Thank you everyone for your input. Thank you So_Cynical for the chart. Hope I am on the right track when I explain my point of view.


----------



## herzy (22 October 2014)

Faramir said:


> Thank you for your reply and for expressing what I should have expressed but couldn't due to my inexperience.
> 
> 
> Thank you everyone for your input. Thank you So_Cynical for the chart. Hope I am on the right track when I explain my point of view.




Sounds good to me!


----------



## TPI (26 October 2014)

So_Cynical said:


> Average annual revenue growth (i didn't crunch the numbers) looks to be over 12% and thats with big data only just getting going, potential for Veda to be a very big business.
> `




Can't argue with a chart like that!

I read on AFR that you can get your credit file for free, but with some forms to fill out and documents to provide etc., so VED are repackaging this into a more easily accessible form and charging a fee for it, sounds good!

Personal anecdote though, I seem to have subscribed both to "my credit file" and "veda access", which provide similar information, and both are set to "auto-renew", but I don't know how to switch either one of these off.

I can't find a phone number to contact Veda and no-one is responding to my emails for the last few days, so they make it sticky and hard to unsubscribe too!

Veda seems to be diversifying into many other products so this seems good as well.

Btw, great post ROE, voice of reason .


----------



## herzy (26 October 2014)

TPI said:


> I read on AFR that you can get your credit file for free, but with some forms to fill out and documents to provide etc., so VED are repackaging this into a more easily accessible form and charging a fee for it, sounds good!




Providing something in a slightly more convenient form and charging a fee isn't really a rock-solid business plan in my opinion. 



TPI said:


> Personal anecdote though, I seem to have subscribed both to "my credit file" and "veda access", which provide similar information, and both are set to "auto-renew", but I don't know how to switch either one of these off.
> 
> I can't find a phone number to contact Veda and no-one is responding to my emails for the last few days, so they make it sticky and hard to unsubscribe too!




This I also see as a negative rather than a positive - if you're charging for a service to make an otherwise free product more convenient, you should probably at least provide good service. 

That said, it seems to be making profit.

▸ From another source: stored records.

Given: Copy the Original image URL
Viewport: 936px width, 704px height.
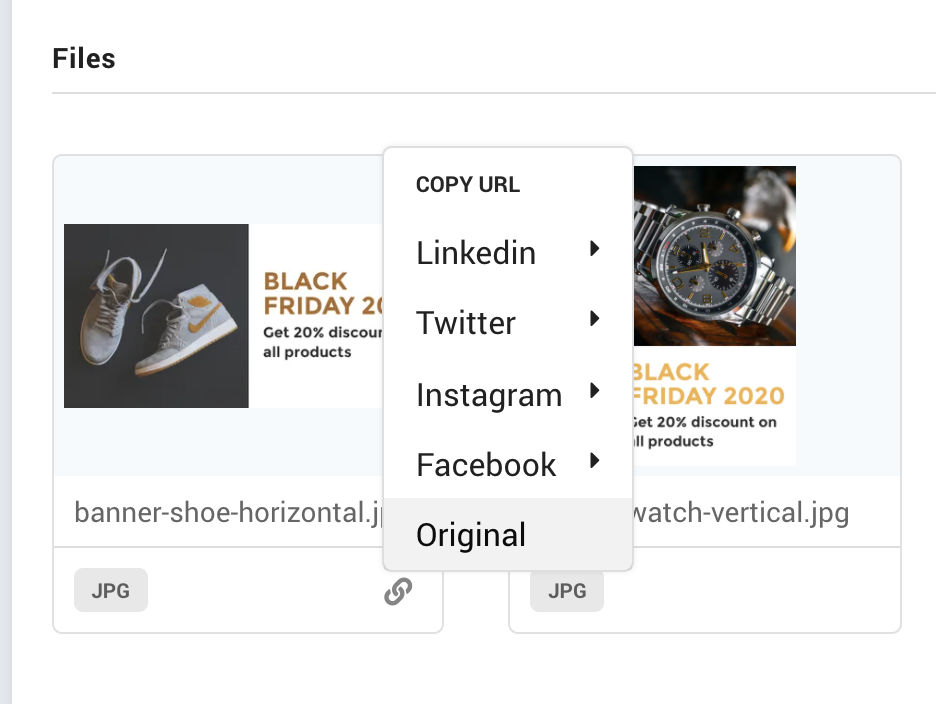Looking at the screenshot, I should pyautogui.click(x=470, y=535).
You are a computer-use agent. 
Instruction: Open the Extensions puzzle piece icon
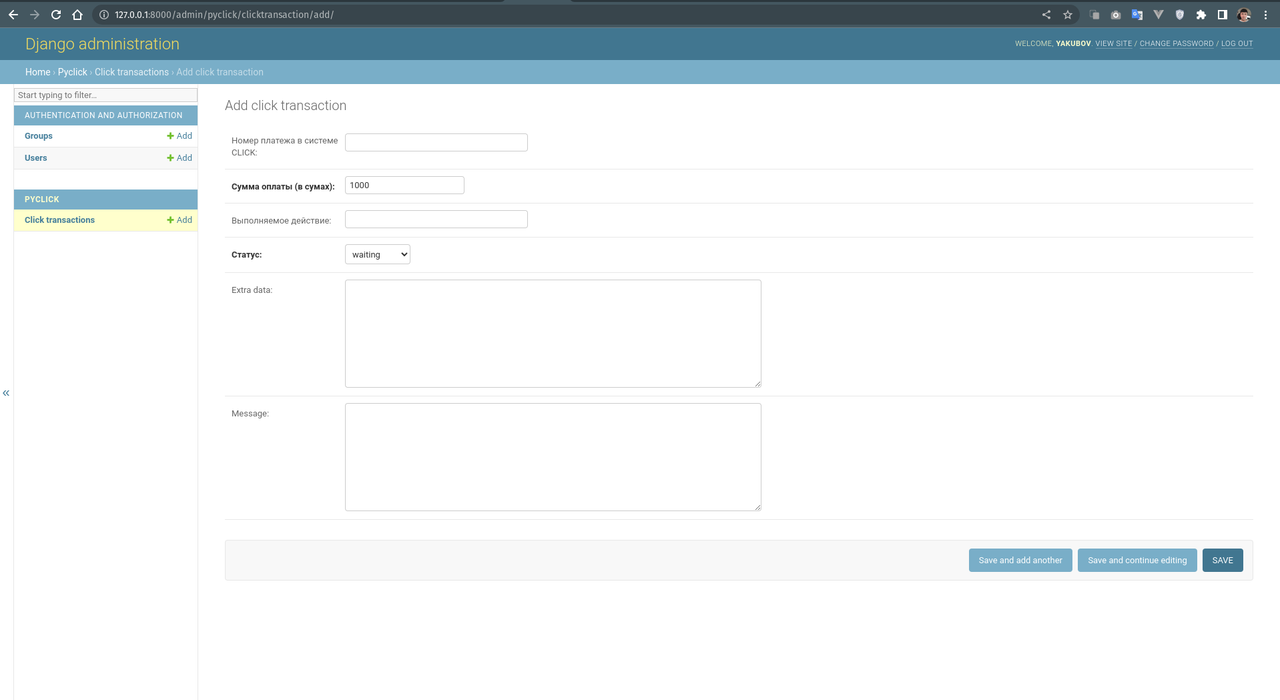click(1201, 15)
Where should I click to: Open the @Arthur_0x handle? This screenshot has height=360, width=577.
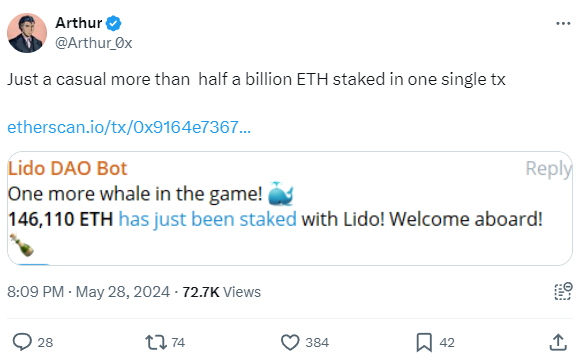pos(93,43)
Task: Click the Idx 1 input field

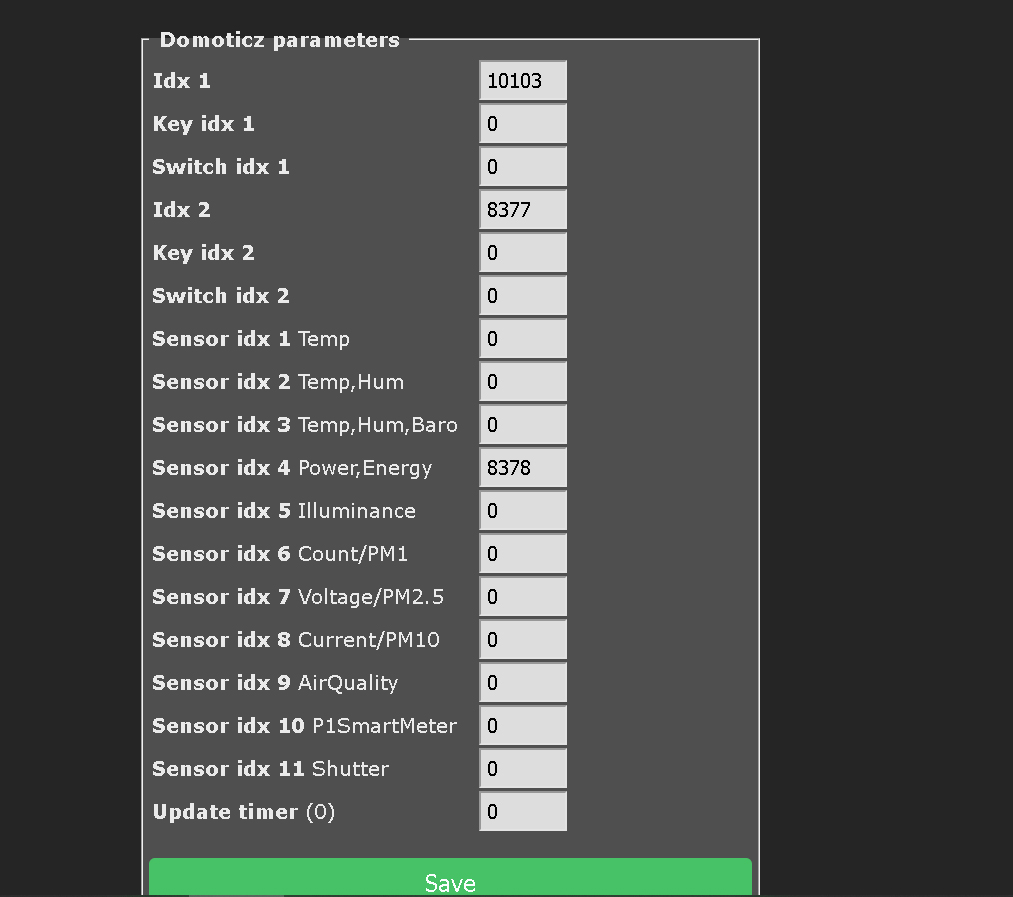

Can't argue with that... 

Would somebody like to enlighten me further?


----------



## TPI (26 October 2014)

herzy said:


> Providing something in a slightly more convenient form and charging a fee isn't really a rock-solid business plan in my opinion.
> 
> 
> 
> This I also see as a negative rather than a positive - if you're charging for a service to make an otherwise free product more convenient, you should probably at least provide good service.




You're right, as a holder of VED I'm just hoping someone from customer service responds to my queries as this anecdotal experience is not positive for me, and diversifying into other products that you can't also get for free is preferable (and they do have many other products from what I've read).


----------



## pinkboy (26 October 2014)

herzy said:


> Providing something in a slightly more convenient form and charging a fee isn't really a rock-solid business plan in my opinion.
> 
> 
> 
> ...




Think about it for a minute................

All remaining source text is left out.